PROBLEM TO SOLVE: Starting with the line that contains "采购报价请求 (279, 1091)" and stopping after the line that contains "2012 年 10 月 (250, 2172)", return each line below exactly as written, with no others.

SUPPLIED INFORMATION:
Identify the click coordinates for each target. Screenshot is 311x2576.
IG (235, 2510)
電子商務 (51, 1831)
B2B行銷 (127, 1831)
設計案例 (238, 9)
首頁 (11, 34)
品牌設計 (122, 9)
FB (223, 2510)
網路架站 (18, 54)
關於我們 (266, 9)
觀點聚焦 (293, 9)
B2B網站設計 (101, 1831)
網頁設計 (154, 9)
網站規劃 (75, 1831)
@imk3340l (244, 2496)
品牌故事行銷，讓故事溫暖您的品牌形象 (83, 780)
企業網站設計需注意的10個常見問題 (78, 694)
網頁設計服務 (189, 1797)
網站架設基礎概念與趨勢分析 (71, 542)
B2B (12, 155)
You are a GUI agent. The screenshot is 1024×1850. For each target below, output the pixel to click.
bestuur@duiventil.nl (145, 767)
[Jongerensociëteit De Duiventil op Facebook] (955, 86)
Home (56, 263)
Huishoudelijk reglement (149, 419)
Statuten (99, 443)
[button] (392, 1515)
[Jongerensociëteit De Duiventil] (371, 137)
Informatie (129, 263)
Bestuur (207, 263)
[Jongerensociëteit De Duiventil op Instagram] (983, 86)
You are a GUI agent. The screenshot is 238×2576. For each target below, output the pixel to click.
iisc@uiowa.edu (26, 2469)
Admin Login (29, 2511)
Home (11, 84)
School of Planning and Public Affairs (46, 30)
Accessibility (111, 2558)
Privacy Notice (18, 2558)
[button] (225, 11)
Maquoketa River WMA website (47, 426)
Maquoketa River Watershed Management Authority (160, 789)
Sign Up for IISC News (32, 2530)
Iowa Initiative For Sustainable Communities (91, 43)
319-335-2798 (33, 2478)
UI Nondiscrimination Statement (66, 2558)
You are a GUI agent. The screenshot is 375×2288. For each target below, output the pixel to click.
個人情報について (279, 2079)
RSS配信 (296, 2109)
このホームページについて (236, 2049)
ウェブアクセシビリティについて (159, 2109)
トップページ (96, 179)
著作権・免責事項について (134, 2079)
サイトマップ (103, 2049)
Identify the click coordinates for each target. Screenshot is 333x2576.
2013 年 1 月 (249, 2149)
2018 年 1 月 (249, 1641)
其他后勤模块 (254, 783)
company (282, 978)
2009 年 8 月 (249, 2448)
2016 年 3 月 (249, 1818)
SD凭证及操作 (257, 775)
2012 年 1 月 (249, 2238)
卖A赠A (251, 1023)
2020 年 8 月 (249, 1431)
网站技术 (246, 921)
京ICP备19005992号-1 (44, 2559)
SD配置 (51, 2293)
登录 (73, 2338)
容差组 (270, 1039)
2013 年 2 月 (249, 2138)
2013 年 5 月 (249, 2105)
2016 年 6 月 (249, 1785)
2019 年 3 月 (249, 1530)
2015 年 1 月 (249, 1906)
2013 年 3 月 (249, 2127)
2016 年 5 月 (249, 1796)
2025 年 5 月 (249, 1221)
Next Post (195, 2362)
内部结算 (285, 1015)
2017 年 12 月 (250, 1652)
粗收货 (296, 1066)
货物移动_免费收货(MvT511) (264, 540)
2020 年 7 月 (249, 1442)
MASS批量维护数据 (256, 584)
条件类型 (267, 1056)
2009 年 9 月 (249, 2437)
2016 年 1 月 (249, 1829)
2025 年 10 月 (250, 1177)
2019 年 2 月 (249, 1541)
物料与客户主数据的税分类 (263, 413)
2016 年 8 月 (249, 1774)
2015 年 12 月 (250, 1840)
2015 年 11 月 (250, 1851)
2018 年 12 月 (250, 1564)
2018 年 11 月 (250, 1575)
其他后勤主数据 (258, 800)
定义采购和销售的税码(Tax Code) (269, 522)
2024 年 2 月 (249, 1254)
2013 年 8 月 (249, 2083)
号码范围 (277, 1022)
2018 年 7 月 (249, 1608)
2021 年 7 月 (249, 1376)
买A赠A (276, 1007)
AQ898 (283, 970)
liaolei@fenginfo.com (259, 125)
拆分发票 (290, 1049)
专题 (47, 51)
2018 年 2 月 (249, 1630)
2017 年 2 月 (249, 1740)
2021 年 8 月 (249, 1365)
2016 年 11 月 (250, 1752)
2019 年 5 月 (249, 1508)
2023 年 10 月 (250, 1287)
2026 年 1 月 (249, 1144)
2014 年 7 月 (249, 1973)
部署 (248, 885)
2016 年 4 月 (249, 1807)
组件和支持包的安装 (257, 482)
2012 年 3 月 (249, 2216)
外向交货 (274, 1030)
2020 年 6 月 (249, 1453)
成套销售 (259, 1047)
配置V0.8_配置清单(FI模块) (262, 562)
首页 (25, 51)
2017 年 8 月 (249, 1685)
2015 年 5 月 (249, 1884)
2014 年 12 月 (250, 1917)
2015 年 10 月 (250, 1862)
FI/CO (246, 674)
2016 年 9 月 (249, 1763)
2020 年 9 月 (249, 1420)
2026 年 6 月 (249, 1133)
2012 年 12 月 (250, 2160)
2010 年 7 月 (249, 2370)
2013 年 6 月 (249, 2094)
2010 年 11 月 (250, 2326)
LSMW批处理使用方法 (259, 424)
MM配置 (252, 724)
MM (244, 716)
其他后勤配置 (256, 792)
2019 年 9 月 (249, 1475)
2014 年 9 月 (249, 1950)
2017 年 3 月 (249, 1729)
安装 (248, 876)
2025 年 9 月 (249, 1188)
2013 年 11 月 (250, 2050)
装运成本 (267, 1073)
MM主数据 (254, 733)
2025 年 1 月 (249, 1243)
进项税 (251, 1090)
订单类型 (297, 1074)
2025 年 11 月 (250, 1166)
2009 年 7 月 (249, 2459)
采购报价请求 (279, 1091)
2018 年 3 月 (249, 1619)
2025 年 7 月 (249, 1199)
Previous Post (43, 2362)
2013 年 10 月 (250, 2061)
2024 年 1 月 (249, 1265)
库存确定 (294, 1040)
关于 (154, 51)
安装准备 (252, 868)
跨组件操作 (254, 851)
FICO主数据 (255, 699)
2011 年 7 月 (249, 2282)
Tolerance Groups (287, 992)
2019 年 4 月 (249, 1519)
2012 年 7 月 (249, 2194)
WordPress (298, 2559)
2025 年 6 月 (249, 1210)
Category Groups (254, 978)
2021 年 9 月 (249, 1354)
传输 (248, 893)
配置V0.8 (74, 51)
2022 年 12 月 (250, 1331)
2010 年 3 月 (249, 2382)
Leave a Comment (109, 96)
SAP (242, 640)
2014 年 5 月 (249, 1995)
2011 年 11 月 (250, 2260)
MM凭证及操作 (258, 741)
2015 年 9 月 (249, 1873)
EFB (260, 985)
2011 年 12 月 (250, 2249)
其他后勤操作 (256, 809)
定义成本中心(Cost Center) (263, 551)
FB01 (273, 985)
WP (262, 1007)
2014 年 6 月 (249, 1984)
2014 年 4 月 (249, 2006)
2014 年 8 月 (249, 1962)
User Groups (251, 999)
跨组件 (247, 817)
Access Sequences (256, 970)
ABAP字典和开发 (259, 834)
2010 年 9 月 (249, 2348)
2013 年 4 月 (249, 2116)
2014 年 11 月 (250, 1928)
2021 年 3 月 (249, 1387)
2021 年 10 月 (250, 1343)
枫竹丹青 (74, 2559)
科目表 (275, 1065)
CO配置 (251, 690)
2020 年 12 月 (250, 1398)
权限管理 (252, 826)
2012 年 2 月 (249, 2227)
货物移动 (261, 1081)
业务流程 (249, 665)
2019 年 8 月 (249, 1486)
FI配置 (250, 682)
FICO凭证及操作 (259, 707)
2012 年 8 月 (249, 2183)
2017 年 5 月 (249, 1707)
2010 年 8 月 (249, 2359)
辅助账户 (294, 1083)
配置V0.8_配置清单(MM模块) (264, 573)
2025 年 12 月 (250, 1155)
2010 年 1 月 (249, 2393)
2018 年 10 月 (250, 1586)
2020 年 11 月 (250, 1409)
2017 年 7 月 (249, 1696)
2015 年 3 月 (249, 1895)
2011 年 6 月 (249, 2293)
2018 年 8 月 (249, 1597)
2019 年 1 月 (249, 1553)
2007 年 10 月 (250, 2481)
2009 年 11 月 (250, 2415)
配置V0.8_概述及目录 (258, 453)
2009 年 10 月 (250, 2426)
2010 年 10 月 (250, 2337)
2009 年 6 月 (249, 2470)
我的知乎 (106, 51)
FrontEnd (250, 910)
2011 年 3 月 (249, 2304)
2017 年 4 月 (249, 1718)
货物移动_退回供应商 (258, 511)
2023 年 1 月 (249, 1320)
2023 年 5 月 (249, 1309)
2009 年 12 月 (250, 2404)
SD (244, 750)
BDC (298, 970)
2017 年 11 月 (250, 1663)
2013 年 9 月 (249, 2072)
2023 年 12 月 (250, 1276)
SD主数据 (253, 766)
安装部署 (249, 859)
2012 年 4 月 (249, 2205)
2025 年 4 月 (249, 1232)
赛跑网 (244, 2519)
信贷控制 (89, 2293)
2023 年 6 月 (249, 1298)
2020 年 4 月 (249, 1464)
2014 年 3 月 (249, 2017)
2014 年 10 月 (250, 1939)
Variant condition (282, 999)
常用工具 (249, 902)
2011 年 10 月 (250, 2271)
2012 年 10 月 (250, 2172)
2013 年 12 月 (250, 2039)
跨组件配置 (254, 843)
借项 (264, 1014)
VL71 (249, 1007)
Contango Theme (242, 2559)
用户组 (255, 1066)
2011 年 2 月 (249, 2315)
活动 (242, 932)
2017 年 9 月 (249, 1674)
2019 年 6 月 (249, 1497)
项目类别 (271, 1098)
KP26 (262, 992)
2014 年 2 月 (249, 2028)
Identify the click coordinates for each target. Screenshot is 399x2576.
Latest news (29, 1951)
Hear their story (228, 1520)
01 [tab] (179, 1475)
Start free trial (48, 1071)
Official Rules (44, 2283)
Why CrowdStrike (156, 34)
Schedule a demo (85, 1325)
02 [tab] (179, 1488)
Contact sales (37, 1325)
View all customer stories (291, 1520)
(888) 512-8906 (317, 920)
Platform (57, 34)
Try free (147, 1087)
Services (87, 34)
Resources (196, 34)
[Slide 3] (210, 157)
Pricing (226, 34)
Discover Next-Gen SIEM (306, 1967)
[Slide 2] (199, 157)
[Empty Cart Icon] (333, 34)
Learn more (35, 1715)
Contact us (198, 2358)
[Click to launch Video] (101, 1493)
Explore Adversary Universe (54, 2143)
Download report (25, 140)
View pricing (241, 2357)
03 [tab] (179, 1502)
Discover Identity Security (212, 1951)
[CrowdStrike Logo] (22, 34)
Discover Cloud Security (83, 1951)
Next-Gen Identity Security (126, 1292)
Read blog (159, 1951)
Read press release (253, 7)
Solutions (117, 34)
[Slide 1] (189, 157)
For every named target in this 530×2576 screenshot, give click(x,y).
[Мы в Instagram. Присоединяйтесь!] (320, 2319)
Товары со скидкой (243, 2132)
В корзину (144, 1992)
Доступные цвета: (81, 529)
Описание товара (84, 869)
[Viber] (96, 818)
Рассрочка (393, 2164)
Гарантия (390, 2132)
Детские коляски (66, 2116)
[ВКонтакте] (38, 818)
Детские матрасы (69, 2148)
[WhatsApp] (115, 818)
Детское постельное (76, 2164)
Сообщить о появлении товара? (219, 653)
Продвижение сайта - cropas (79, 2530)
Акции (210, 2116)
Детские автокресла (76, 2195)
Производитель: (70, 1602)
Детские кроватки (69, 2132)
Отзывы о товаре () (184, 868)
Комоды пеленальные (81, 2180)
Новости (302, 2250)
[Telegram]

REPLY TO THE EXERCISE:
采购报价请求 (279, 1091)
2018 年 3 月 (249, 1619)
2025 年 7 月 (249, 1199)
Previous Post (43, 2362)
2013 年 10 月 (250, 2061)
2024 年 1 月 (249, 1265)
库存确定 (294, 1040)
关于 (154, 51)
安装准备 (252, 868)
跨组件操作 (254, 851)
FICO主数据 (255, 699)
2011 年 7 月 (249, 2282)
Tolerance Groups (287, 992)
2019 年 4 月 (249, 1519)
2012 年 7 月 (249, 2194)
WordPress (298, 2559)
2025 年 6 月 (249, 1210)
Category Groups (254, 978)
2021 年 9 月 (249, 1354)
传输 (248, 893)
配置V0.8 (74, 51)
2022 年 12 月 (250, 1331)
2010 年 3 月 (249, 2382)
Leave a Comment (109, 96)
SAP (242, 640)
2014 年 5 月 (249, 1995)
2011 年 11 月 (250, 2260)
MM凭证及操作 (258, 741)
2015 年 9 月 (249, 1873)
EFB (260, 985)
2011 年 12 月 (250, 2249)
其他后勤操作 (256, 809)
定义成本中心(Cost Center) (263, 551)
FB01 (273, 985)
WP (262, 1007)
2014 年 6 月 (249, 1984)
2014 年 4 月 (249, 2006)
2014 年 8 月 (249, 1962)
User Groups (251, 999)
跨组件 (247, 817)
Access Sequences (256, 970)
ABAP字典和开发 (259, 834)
2010 年 9 月 (249, 2348)
2013 年 4 月 (249, 2116)
2014 年 11 月 (250, 1928)
2021 年 3 月 (249, 1387)
2021 年 10 月 (250, 1343)
枫竹丹青 (74, 2559)
科目表 (275, 1065)
CO配置 (251, 690)
2020 年 12 月 (250, 1398)
权限管理 (252, 826)
2012 年 2 月 (249, 2227)
货物移动 (261, 1081)
业务流程 (249, 665)
2019 年 8 月 (249, 1486)
FI配置 (250, 682)
FICO凭证及操作 (259, 707)
2012 年 8 月 (249, 2183)
2017 年 5 月 (249, 1707)
2010 年 8 月 (249, 2359)
辅助账户 (294, 1083)
配置V0.8_配置清单(MM模块) (264, 573)
2025 年 12 月 (250, 1155)
2010 年 1 月 (249, 2393)
2018 年 10 月 (250, 1586)
2020 年 11 月 (250, 1409)
2017 年 7 月 (249, 1696)
2015 年 3 月 (249, 1895)
2011 年 6 月 (249, 2293)
2018 年 8 月 (249, 1597)
2019 年 1 月 (249, 1553)
2007 年 10 月 (250, 2481)
2009 年 11 月 (250, 2415)
配置V0.8_概述及目录 (258, 453)
2009 年 10 月 (250, 2426)
2010 年 10 月 (250, 2337)
2009 年 6 月 (249, 2470)
我的知乎 (106, 51)
FrontEnd (250, 910)
2011 年 3 月 (249, 2304)
2017 年 4 月 (249, 1718)
货物移动_退回供应商 (258, 511)
2023 年 1 月 (249, 1320)
2023 年 5 月 (249, 1309)
2009 年 12 月 (250, 2404)
SD (244, 750)
BDC (298, 970)
2017 年 11 月 (250, 1663)
2013 年 9 月 (249, 2072)
2023 年 12 月 (250, 1276)
SD主数据 (253, 766)
安装部署 (249, 859)
2012 年 4 月 (249, 2205)
2025 年 4 月 (249, 1232)
赛跑网 (244, 2519)
信贷控制 (89, 2293)
2023 年 6 月 (249, 1298)
2020 年 4 月 (249, 1464)
2014 年 3 月 (249, 2017)
2014 年 10 月 (250, 1939)
Variant condition (282, 999)
常用工具 (249, 902)
2011 年 10 月 (250, 2271)
2012 年 10 月 (250, 2172)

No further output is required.